Effect of Fe/Sn doping on the photocatalytic performance of multi-shelled ZnO microspheres: experimental and theoretical investigations

Abstract

A series of multi-shelled Fe³⁺/Sn⁴⁺-doped ZnO microspheres were synthesized by calcining carbon microspheres as sacrificial templates. The crystal structure, morphology and optical properties of prepared photocatalysts were investigated by X-ray Diffraction (XRD), Field Emission Scanning Electron Microscopy (FESEM), Scanning Transmission Electron Microscopy (STEM), X-ray Photoelectron Spectroscopy (XPS), UV-Vis absorption spectroscopy (UV-Vis DRS), Photoluminescence (PL) spectroscopy and transient photocurrent techniques. FESEM and STEM images demonstrated that the samples had a multi-shelled structure and the doping elements were uniformly dispersed in the ZnO matrix. DRS and PL spectra and photocurrent measurements show that the Fe/Sn doped-ZnO samples exhibited higher visible absorption and lower recombination rates of photogenerated electron–hole (e⁻/h⁺) pairs. These advantages resulted in higher photodegradation efficiency of these catalysts towards methylene blue (MB) and ciprofloxacin (CIP).
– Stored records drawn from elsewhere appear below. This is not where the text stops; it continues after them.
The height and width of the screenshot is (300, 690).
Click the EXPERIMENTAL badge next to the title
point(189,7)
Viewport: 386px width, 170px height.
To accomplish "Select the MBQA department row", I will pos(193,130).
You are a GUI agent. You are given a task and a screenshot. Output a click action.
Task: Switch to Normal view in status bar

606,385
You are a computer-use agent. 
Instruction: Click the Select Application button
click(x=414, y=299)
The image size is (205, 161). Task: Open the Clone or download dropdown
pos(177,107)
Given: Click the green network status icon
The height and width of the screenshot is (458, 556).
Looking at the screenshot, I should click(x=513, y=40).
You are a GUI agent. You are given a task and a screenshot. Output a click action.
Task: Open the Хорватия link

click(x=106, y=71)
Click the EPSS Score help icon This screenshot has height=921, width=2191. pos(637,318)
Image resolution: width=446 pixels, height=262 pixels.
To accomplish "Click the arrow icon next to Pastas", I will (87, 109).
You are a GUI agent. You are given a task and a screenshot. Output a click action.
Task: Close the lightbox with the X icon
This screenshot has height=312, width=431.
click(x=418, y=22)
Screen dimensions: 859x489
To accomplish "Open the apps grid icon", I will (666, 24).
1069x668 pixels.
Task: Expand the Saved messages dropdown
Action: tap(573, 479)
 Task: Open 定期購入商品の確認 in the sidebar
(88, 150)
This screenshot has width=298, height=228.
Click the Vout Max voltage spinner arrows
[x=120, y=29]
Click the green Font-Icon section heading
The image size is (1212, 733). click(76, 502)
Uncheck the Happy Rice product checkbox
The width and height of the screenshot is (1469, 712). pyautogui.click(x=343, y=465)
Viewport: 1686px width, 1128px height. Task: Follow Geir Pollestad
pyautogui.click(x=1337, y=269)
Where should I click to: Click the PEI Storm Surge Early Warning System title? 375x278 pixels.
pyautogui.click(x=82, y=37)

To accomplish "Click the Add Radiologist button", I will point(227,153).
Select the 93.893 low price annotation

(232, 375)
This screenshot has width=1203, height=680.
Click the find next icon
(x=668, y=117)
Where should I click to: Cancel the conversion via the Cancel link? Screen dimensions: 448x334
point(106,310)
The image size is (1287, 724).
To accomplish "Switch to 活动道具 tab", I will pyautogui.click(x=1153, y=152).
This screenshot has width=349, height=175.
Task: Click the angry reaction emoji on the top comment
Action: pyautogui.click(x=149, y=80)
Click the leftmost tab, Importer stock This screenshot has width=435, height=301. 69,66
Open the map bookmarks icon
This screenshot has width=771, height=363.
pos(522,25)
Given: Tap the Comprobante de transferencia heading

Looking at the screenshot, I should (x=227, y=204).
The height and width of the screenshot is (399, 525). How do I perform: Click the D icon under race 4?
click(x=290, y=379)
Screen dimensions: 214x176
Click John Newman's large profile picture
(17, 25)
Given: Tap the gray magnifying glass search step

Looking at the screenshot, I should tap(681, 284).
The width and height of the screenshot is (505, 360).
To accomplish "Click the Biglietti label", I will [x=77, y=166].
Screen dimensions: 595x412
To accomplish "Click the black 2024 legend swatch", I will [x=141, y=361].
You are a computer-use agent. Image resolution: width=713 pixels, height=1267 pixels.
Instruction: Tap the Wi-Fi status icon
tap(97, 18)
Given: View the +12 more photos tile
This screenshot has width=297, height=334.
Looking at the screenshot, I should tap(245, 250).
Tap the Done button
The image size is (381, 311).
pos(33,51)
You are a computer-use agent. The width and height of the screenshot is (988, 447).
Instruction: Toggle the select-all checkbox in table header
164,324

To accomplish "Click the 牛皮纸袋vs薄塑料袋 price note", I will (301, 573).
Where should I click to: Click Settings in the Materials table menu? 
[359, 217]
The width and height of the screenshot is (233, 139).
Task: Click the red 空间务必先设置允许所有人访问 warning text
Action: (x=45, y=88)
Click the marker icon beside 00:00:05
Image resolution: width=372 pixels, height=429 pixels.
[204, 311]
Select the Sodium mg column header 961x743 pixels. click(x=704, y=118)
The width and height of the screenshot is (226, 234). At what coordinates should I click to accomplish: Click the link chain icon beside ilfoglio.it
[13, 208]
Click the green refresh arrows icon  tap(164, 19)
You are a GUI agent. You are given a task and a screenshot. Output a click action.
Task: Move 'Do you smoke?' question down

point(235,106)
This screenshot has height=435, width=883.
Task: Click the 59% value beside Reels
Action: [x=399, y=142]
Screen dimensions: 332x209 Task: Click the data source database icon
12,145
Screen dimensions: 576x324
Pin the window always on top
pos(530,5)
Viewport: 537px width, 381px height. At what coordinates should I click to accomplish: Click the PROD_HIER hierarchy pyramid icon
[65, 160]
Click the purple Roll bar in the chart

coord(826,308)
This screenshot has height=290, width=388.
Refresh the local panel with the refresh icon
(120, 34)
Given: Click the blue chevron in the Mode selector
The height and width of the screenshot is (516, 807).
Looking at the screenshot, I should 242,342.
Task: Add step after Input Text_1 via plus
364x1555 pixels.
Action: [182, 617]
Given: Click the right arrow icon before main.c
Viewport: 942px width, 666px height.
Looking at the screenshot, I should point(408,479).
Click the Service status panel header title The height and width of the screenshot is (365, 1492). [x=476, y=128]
Moreover, the band structure and density of states of the un-doped ZnO and Fe/Sn-doped ZnO models with three different doping ratios were calculated based on the CASTEP code. The roles of the Fe³⁺/Sn⁴⁺ dopant in the ZnO matrix were found to be band gap control and electron density adjustment due to the Fe(3d) and Sn(5s, 5p) orbitals. This work has a certain reference value for constructing multi-shelled photocatalysts with doping modification and investigating the mechanism of enhanced photoactivity at the microscopic level.